The defendants Hawkes and Tuttle demurred to the complaint, urging, among other things, that it was insufficient, in that it disclosed the lack of an enforcible agreement within the requirements of the statute of frauds.
Richard H. Tyner, with whom was Earnest C. Simpson, for the appellants (plaintiffs).
J. Birney Tuttle, for the appellees (defendants).
The plaintiffs are seeking to enforce a contract for the sale and conveyance of real estate. Pursuant to an order of court, they have spread upon the record, as a part of their complaint, all the writings upon which they claim to rely in establishing the existence of a memorandum in writing, evidencing the contract sought to be enforced, such as will satisfy the requirements of the statute of frauds.

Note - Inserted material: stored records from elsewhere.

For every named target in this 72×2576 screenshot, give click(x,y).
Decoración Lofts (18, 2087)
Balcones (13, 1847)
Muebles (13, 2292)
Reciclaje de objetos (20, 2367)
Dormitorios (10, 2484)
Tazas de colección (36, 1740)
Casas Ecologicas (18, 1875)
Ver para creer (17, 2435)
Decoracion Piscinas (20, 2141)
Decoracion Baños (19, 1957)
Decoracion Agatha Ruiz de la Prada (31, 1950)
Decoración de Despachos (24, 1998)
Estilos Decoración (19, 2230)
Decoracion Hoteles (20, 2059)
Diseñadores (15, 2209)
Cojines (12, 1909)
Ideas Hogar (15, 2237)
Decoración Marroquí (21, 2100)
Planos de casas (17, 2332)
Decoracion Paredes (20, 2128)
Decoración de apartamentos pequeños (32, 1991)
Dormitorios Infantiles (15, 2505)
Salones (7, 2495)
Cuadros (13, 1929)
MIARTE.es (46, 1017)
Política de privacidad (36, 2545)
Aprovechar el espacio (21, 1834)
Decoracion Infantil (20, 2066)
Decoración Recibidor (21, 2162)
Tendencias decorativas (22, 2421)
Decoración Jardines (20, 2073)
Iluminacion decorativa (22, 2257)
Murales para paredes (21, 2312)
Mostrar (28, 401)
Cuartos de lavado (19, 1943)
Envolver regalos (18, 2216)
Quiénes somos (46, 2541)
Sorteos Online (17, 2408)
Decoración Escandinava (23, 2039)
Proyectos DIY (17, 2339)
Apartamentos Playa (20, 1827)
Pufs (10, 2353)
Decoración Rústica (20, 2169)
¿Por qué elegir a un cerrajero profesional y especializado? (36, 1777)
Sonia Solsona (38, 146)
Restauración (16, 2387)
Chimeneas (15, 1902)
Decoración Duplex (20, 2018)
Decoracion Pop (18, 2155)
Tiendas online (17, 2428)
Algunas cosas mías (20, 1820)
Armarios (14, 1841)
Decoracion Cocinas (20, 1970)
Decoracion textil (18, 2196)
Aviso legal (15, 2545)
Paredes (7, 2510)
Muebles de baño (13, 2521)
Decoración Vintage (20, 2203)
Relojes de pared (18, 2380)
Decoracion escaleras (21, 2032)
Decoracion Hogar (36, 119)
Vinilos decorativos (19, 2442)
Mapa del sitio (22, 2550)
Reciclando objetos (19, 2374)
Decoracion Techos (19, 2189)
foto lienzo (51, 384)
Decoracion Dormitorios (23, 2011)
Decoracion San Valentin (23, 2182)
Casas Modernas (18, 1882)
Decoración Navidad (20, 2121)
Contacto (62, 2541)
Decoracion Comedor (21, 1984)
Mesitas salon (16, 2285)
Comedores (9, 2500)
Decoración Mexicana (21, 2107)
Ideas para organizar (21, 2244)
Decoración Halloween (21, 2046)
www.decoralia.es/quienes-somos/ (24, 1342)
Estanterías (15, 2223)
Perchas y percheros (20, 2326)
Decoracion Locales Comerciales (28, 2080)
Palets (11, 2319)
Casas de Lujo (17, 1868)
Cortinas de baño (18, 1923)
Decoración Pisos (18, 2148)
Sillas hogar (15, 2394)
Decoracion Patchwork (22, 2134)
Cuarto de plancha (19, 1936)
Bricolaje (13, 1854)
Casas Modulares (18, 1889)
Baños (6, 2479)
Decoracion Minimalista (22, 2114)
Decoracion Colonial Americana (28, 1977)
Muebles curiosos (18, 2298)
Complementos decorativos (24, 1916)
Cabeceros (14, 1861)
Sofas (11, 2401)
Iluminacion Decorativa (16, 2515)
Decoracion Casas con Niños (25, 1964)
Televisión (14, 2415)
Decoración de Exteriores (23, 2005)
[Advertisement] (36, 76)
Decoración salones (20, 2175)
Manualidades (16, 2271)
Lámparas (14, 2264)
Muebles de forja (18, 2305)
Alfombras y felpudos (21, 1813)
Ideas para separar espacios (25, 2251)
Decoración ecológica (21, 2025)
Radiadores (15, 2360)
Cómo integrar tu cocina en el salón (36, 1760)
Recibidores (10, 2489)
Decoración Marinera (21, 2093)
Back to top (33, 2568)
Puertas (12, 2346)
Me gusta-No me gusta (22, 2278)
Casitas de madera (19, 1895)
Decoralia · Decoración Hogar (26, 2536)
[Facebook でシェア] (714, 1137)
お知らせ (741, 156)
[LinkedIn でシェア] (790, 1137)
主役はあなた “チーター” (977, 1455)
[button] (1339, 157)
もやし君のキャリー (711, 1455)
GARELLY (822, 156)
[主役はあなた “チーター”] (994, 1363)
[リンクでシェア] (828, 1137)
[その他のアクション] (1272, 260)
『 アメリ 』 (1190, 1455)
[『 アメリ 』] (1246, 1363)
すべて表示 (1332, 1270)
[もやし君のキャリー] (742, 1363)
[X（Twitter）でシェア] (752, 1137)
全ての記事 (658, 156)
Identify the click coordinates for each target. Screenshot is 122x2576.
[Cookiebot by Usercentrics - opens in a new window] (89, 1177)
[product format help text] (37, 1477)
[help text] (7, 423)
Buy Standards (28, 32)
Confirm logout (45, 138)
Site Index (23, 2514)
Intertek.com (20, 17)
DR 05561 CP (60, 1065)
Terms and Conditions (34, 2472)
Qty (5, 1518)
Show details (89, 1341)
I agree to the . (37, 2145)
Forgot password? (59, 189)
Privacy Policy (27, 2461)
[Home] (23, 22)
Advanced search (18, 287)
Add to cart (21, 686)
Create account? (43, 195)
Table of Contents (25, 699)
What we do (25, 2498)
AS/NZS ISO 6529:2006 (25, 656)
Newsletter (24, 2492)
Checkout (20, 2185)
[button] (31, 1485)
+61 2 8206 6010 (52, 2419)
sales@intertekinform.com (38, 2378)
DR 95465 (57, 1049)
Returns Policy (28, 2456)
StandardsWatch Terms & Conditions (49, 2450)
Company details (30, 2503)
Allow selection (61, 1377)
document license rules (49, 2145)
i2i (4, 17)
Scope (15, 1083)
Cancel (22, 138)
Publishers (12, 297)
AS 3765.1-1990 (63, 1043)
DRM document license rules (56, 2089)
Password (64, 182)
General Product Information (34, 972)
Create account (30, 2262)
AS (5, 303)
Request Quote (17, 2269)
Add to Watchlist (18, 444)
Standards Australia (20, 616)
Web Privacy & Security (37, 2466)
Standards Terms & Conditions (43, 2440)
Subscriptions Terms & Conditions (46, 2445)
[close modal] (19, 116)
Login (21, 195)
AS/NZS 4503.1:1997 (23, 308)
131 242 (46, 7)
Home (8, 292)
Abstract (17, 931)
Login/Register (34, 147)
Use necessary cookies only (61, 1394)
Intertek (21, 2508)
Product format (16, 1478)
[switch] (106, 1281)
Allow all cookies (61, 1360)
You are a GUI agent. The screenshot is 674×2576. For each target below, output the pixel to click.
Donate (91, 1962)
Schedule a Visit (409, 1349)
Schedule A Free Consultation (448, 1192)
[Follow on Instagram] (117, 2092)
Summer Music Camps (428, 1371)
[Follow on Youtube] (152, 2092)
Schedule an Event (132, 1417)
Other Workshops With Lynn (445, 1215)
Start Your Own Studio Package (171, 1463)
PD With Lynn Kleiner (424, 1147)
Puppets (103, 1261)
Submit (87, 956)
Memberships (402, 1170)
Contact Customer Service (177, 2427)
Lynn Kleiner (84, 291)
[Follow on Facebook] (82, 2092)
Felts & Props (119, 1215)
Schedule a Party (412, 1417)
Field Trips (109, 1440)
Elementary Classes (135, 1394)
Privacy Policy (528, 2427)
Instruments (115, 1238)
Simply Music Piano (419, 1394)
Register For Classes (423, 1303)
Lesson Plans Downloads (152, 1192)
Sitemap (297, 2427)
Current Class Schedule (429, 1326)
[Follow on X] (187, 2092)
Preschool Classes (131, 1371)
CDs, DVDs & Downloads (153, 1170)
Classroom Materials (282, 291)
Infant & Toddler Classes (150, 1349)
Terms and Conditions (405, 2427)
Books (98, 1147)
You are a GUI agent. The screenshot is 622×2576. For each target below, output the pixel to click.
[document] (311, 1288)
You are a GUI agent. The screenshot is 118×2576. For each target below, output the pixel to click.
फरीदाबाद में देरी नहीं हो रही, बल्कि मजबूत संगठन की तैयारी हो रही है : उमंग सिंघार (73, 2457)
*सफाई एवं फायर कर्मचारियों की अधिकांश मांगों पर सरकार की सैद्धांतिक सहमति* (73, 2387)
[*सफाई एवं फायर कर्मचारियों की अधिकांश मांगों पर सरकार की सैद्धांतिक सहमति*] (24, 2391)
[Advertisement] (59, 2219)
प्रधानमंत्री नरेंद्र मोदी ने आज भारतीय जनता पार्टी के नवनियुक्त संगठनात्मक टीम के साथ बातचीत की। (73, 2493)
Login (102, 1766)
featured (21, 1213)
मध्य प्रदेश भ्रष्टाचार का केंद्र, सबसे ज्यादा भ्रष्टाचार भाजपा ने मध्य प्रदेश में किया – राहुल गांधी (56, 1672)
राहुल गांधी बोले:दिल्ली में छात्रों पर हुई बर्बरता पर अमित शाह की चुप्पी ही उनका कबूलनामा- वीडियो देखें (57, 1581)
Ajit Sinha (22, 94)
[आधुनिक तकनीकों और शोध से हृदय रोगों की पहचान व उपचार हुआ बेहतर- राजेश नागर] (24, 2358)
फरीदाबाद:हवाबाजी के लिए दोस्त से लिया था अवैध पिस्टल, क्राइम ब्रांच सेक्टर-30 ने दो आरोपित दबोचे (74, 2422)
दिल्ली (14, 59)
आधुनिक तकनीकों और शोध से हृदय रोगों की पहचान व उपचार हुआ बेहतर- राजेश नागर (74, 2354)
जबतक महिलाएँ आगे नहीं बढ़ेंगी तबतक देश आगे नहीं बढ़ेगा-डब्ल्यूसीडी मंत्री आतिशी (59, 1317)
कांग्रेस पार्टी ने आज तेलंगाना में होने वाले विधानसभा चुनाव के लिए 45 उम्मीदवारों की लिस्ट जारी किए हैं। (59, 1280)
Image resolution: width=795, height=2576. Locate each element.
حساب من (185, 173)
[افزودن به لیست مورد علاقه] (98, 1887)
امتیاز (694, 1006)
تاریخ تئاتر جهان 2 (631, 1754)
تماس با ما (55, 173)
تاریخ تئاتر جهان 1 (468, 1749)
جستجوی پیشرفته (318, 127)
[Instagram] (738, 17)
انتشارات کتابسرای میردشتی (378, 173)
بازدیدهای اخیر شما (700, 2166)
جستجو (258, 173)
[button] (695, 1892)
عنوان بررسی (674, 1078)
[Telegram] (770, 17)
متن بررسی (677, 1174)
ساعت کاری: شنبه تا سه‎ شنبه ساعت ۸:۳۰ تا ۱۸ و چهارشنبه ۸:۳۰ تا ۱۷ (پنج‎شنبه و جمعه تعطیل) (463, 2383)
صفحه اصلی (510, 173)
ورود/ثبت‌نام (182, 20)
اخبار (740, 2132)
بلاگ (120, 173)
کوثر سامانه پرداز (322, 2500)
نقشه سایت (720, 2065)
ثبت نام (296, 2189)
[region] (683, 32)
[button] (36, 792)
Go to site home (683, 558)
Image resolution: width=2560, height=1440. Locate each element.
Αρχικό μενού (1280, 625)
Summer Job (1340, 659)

For the purposes of the demurrer, which has been filed by two of the defendants, the demurrants are entitled to the assumption that there are no other writings which would help to establish the existence of such a memorandum. The possibility of the existence of certain parol proof supplementing the writings filed cannot, however, be ignored. For example, an agency carrying with it the power to execute a sufficient written memorandum may be created by parol. O'Sullivan v. Overton, 56 Conn. 102, 105, 14 A. 300; Moody v. Smith, 70 N.Y. 598; Long v. Hartwell, 34 N.J.L. 116; Cave v. Mackenzie, 37 L.T. (N.S.) 218. So, also, ambiguities in the terms of a writing, or in the language of reference to other writings sought to be identified as those to which a signed writing refers, may be resolved by oral proof. Benjamin on Sales (7th Ed.) §§ 222, 222a. In order, therefore, that the action of the court below may be justified for reasons arising from the statute of frauds, it must appear from the complaint and the writings filed, regarding them as including all pertinent writings, that the plaintiffs could not offer admissible evidence to establish the existence of the necessary memorandum, either by virtue of some one of said writings or of all of them taken together, or of any one or all of them when supplemented by such parol proof as the law would permit to be received. Nichols v. Johnson, 10 Conn. 192, 198; Woodruff v. Butler, 75 id. 679, 681, 55 A. 167; Devine v. Warner, 76 Conn. 229, 232, 56 A. 562.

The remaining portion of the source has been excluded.